§ Directions
In the records below, find the line that contains "901x420 pixels." and the line that contains "Click the Binance logo next to Crypto Narad". Set down exactly those lines and every line between them, and nothing more.

Dataset entries
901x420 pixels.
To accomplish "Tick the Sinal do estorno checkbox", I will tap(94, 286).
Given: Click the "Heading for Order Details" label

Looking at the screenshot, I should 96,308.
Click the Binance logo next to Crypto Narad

...

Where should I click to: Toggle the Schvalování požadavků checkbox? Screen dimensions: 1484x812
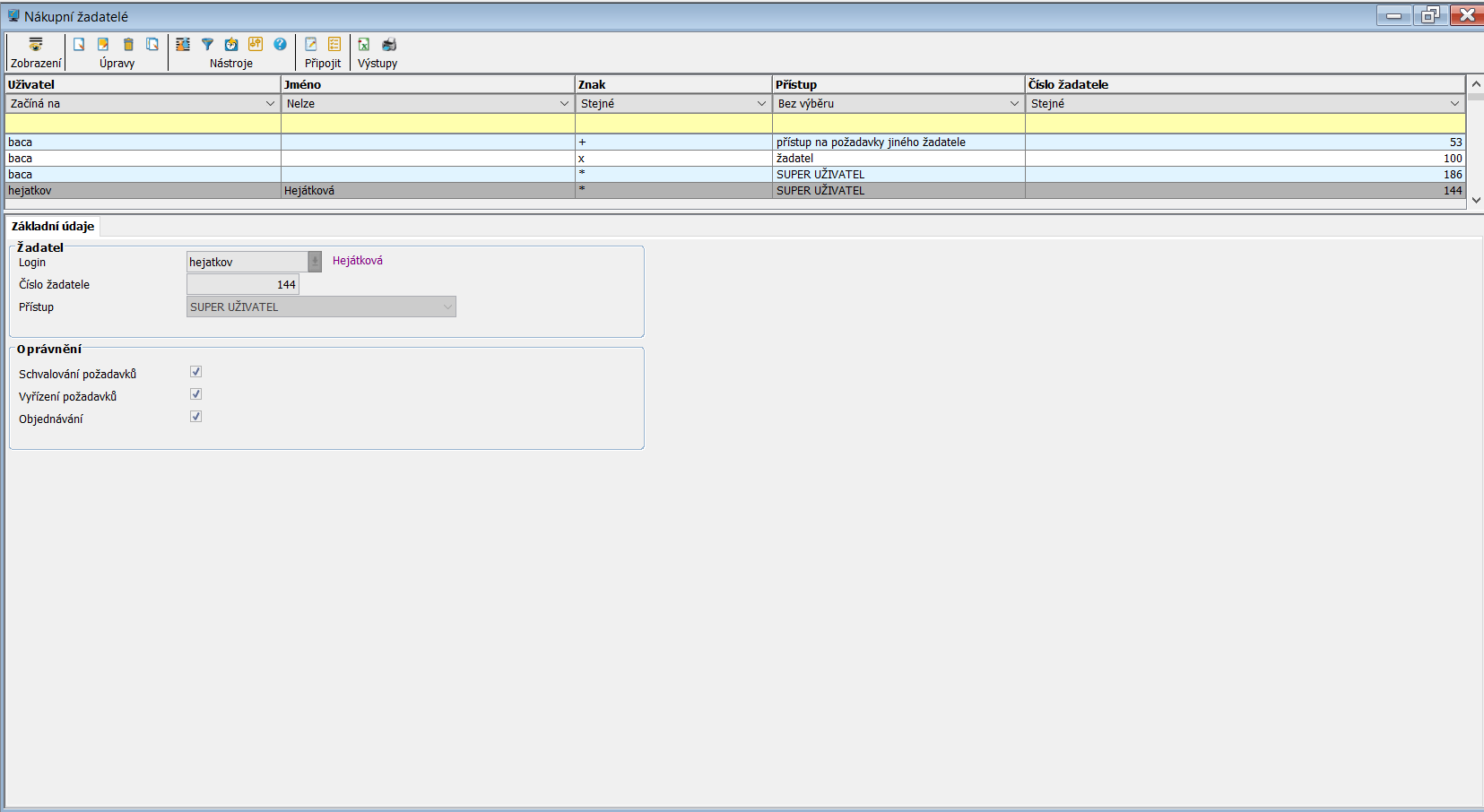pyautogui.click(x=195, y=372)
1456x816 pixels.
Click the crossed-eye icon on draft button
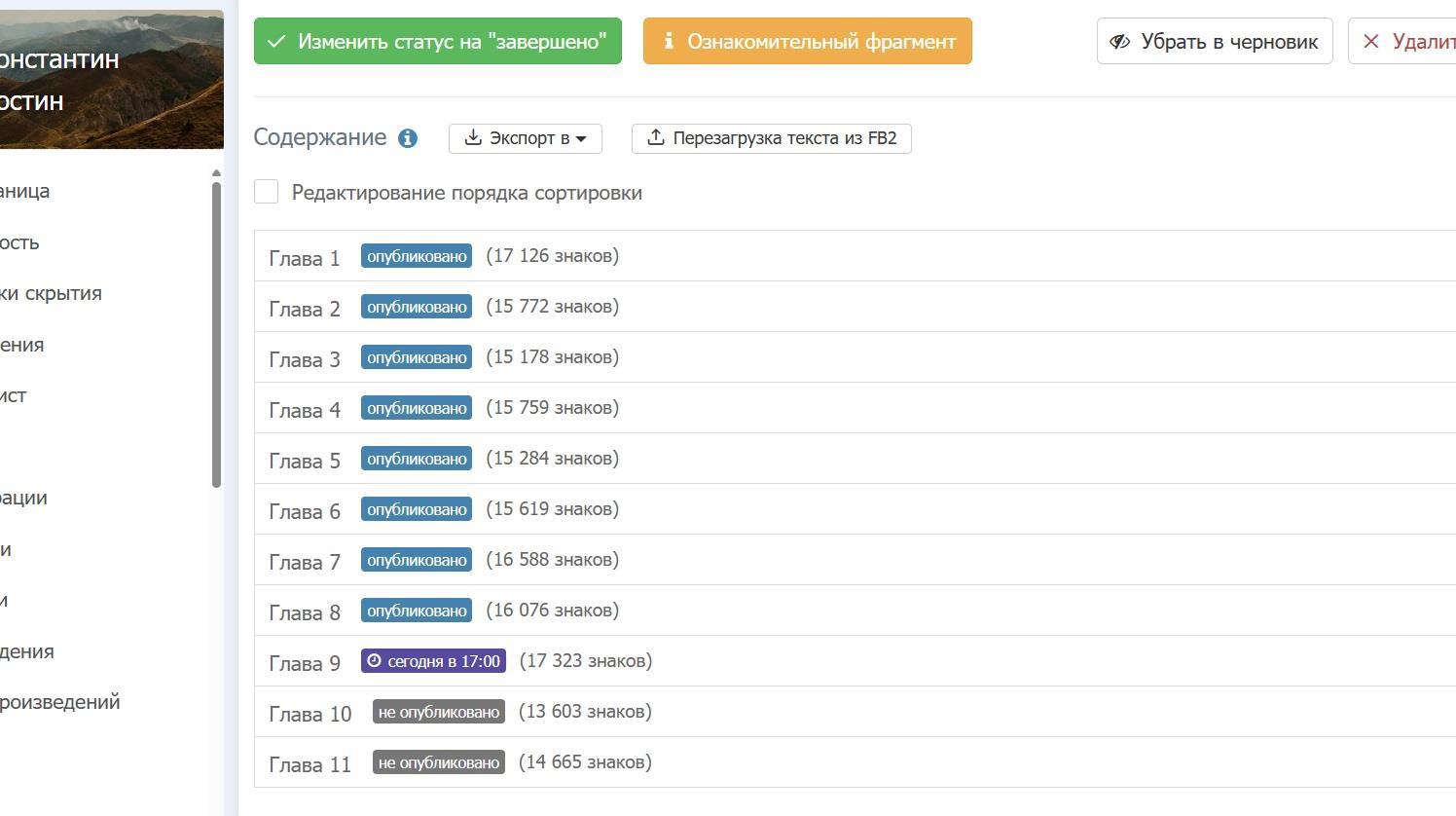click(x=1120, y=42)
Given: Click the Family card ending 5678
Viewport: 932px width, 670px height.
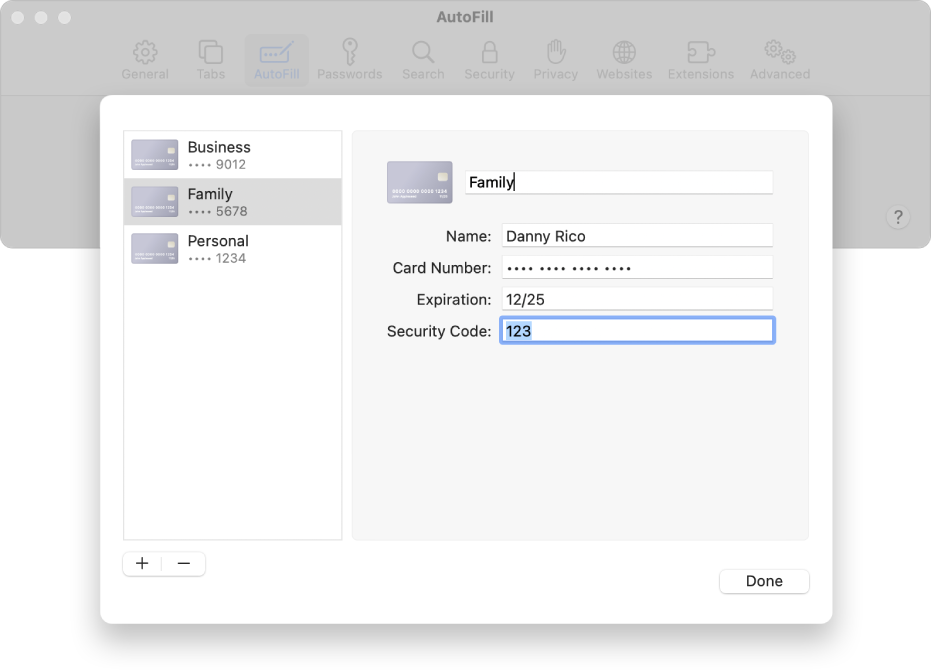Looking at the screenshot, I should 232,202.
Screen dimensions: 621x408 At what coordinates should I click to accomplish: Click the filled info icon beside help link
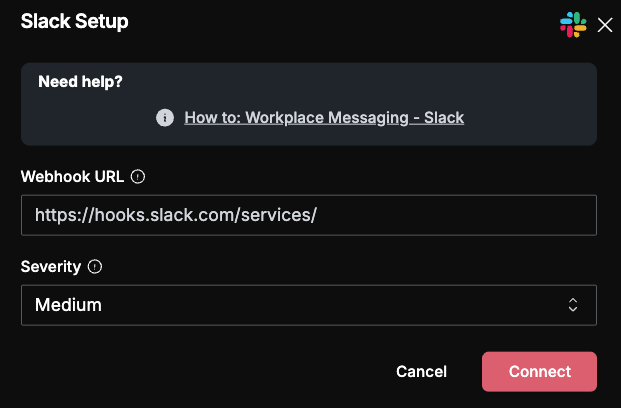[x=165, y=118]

==

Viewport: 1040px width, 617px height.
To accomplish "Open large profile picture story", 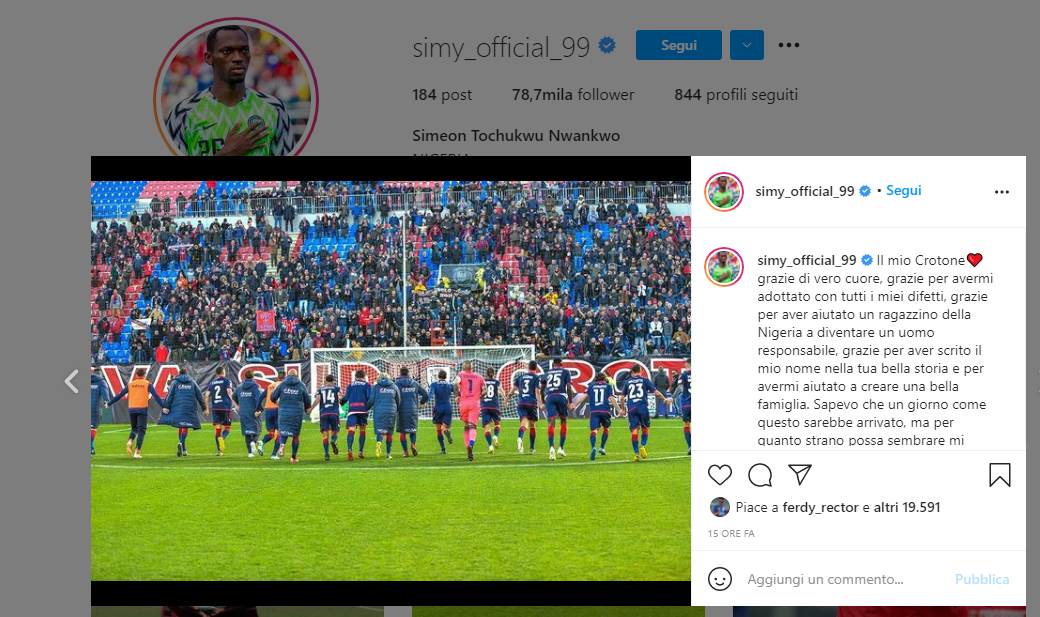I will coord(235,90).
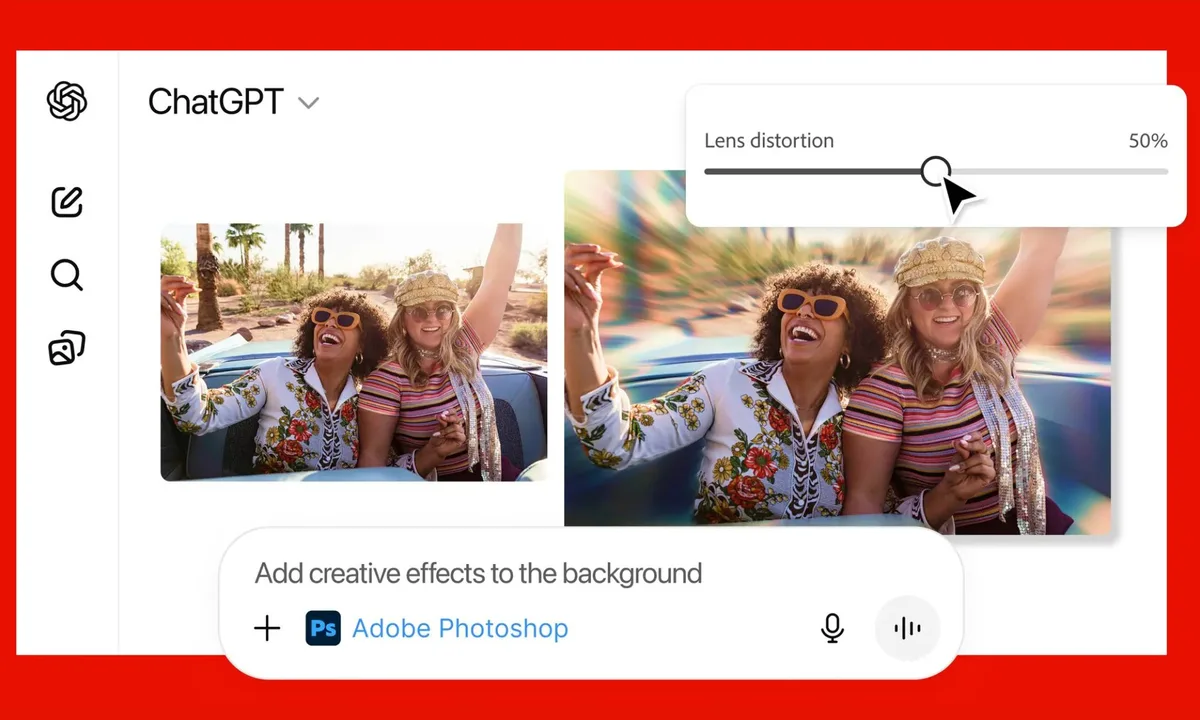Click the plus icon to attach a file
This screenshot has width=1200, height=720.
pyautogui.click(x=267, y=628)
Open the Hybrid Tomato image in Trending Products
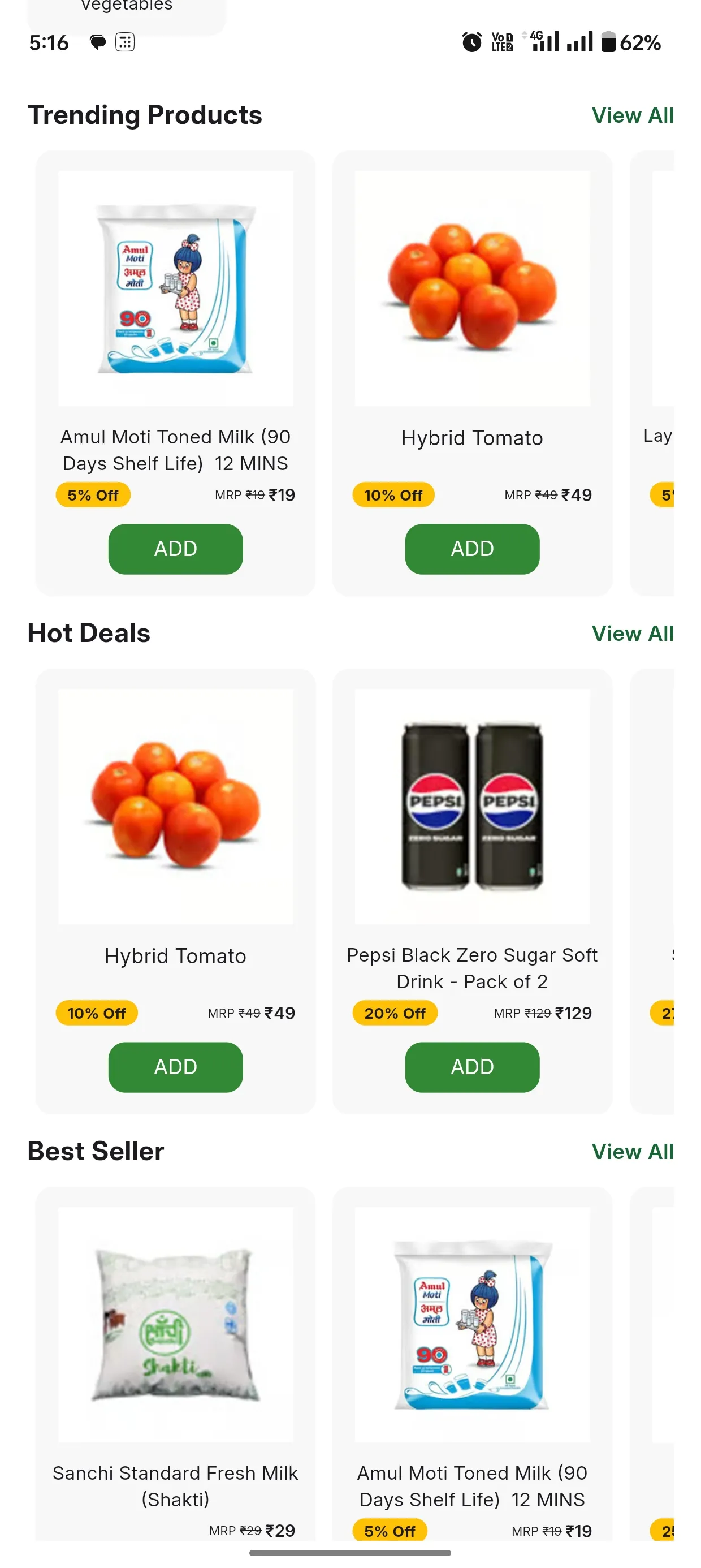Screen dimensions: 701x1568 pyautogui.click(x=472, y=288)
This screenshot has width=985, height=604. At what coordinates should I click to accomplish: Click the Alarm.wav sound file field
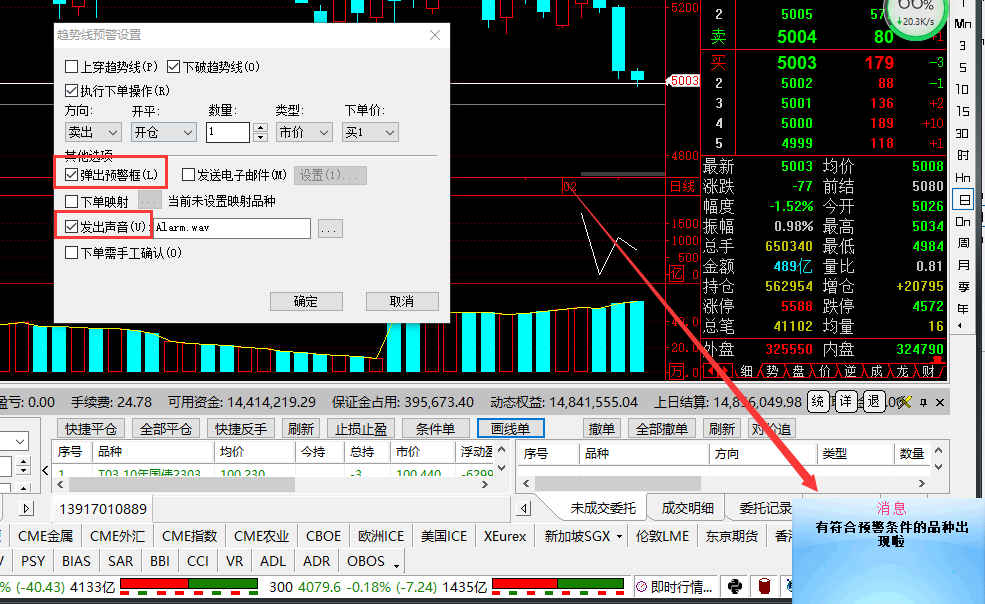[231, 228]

§ Task result
901x420 pixels.
To accomplish "Tick the Sinal do estorno checkbox", I will tap(94, 286).
Given: Click the "Heading for Order Details" label

Looking at the screenshot, I should 96,308.
Click the Binance logo next to Crypto Narad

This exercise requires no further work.